Is your organization run by a real leader?
Paul H. O’Neill, former Secretary of the Treasury and Alcoa CEO, said that if everyone in an organization can answer ‘Yes’ to the following three questions then you have a real leader at the top.
- Are you treated with dignity and respect every day without regard to who you are or your position in the company?
- Are you given the things you need – education, tools, money – so that you can make a contribution to the organization that provides meaning to your life?
- Are you recognized for what you do?
It’s the little extras in the definition above that caught my ear as he spoke this past Tuesday (11/2/2010) at Indiana University. …Respect regardless of position. …Provides meaning to your life. …Recognition. Have you worked at such a place where these points were universally true?
“A real leader unleashes the 20% discretionary intelligence and energy of the people in in the enterprise. You can not incentivise it out of them. You can’t give them enough money to so they’ll give you the extra 20%. You can only get it by creating the conditions. […] These conditions can not exist unless there is a real leader in place,” said O’Neill.
When I asked if he had examples in the U.S. who were pursuing this effort he mentioned the Seattle based Virginia Mason Clinic. When they asked themselves about caregiving from the viewpoint of the patient, they realized things could be better. Often during a 12 hour visit for chemo half the time was spent waiting for the convenience of the caregivers. By asking themselves from a value proposition – ‘we want to make life better for our patients’ – they redesigned the process, cutting visit length in half.
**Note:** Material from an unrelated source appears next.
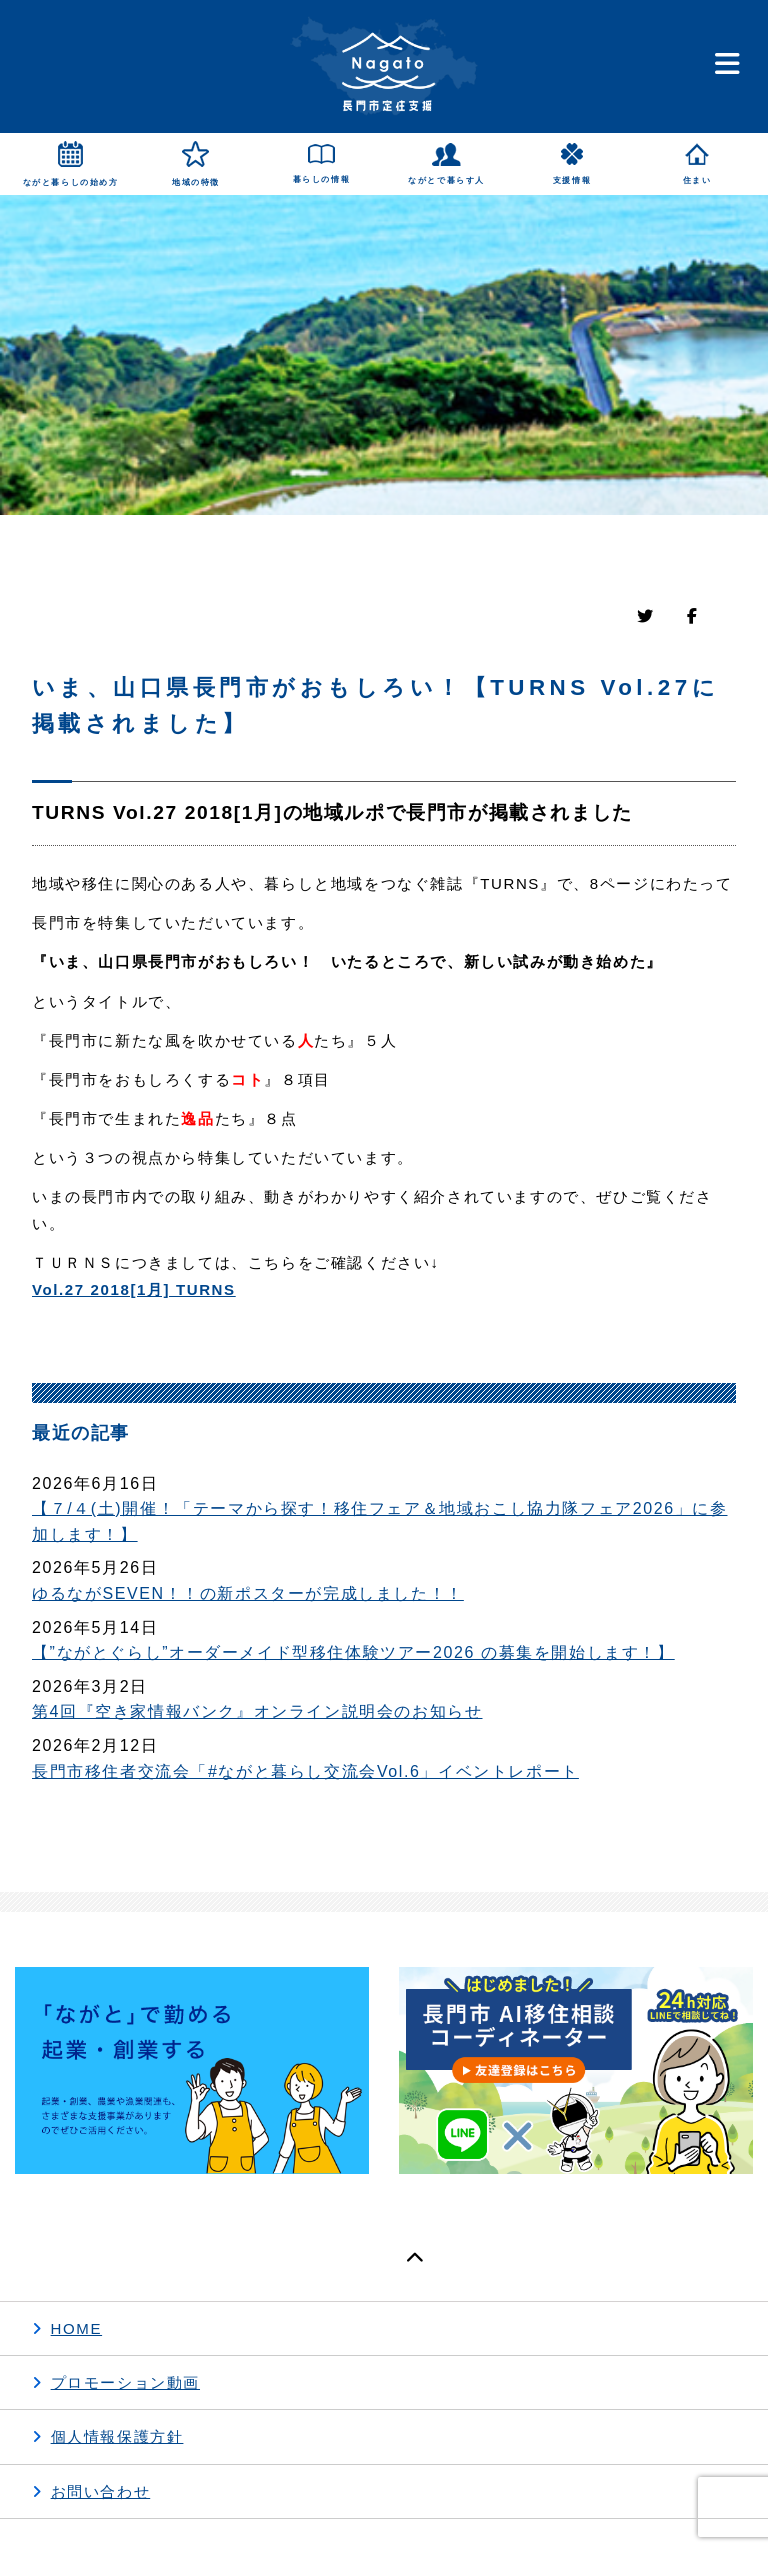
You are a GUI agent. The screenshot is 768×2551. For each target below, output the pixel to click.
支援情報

This happened because the CEO Gary Kaplan pursues these principles. (The center is the subject of an upcoming book by Charles Kenney, Transforming Health Care: Virginia Mason Medical Center’s Pursuit of the Perfect Patient Experience. )
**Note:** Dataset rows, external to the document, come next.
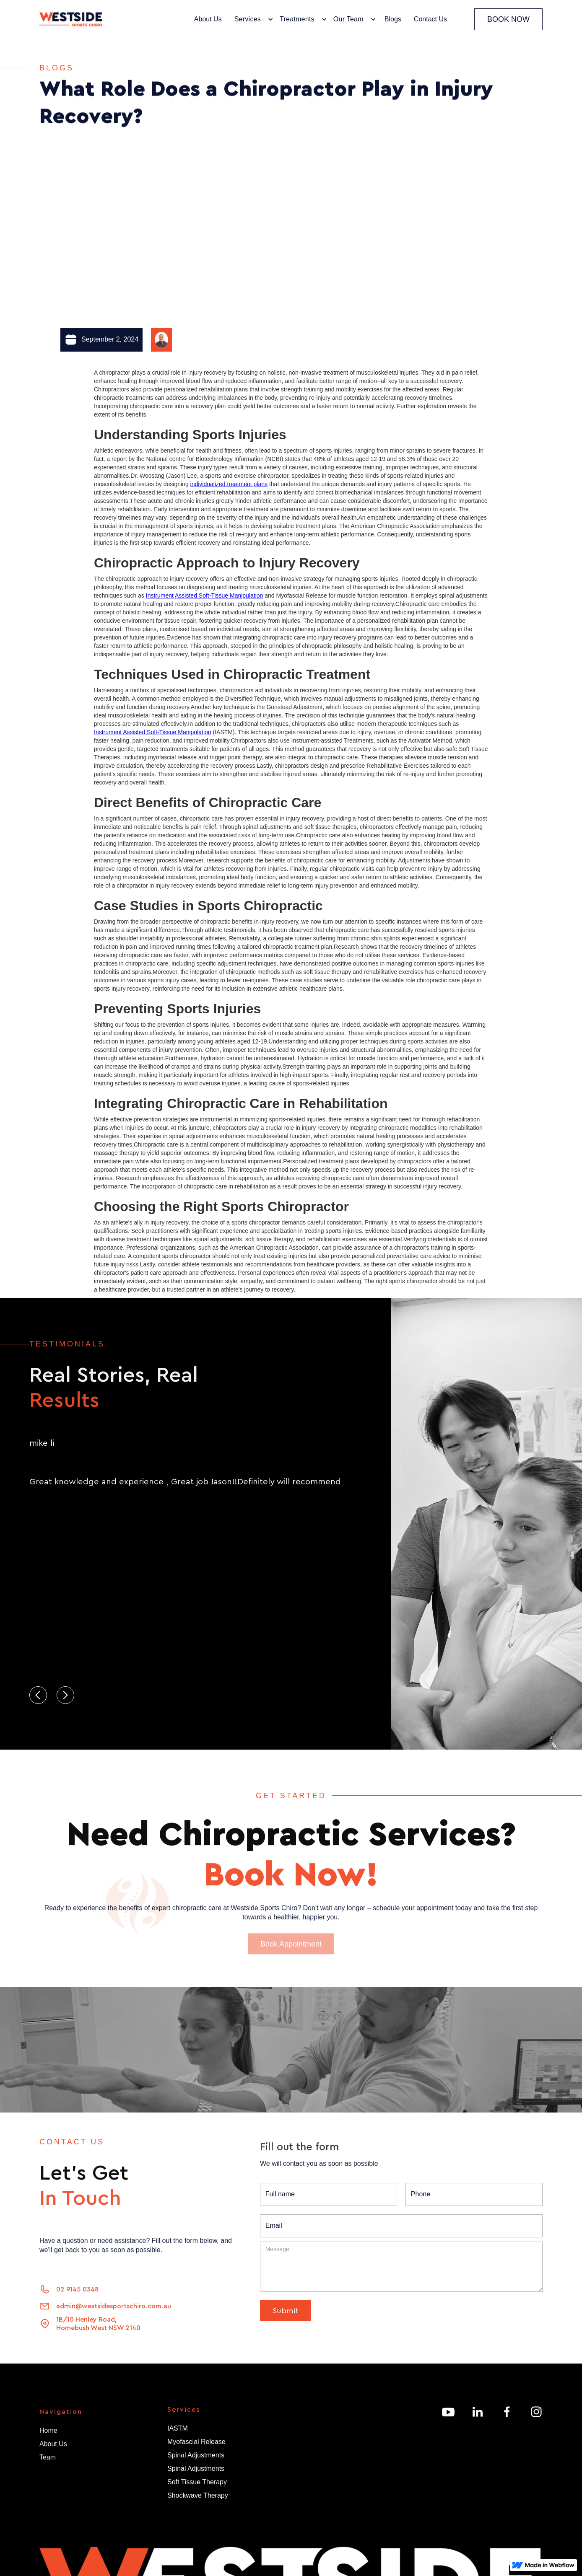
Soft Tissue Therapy (197, 2481)
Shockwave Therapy (197, 2495)
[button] (251, 19)
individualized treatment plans (229, 484)
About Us (208, 19)
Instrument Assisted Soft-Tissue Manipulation (204, 595)
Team (47, 2461)
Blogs (393, 19)
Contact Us (430, 19)
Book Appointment (291, 1946)
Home (48, 2434)
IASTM (177, 2428)
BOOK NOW (508, 19)
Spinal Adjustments (195, 2455)
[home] (70, 19)
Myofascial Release (196, 2441)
The ability of leaders to drive habitual organizational excellence enabling discover and continuous improvement is a critical element In the long term health and innovative ability of a company. Examples he gave of how creating an organization based on the three principles above seemed to indicate they could be a powerful way to see relationships and organizational challenges from a completely different point of view – thereby unleashing that extra 20% every company so desperately needs.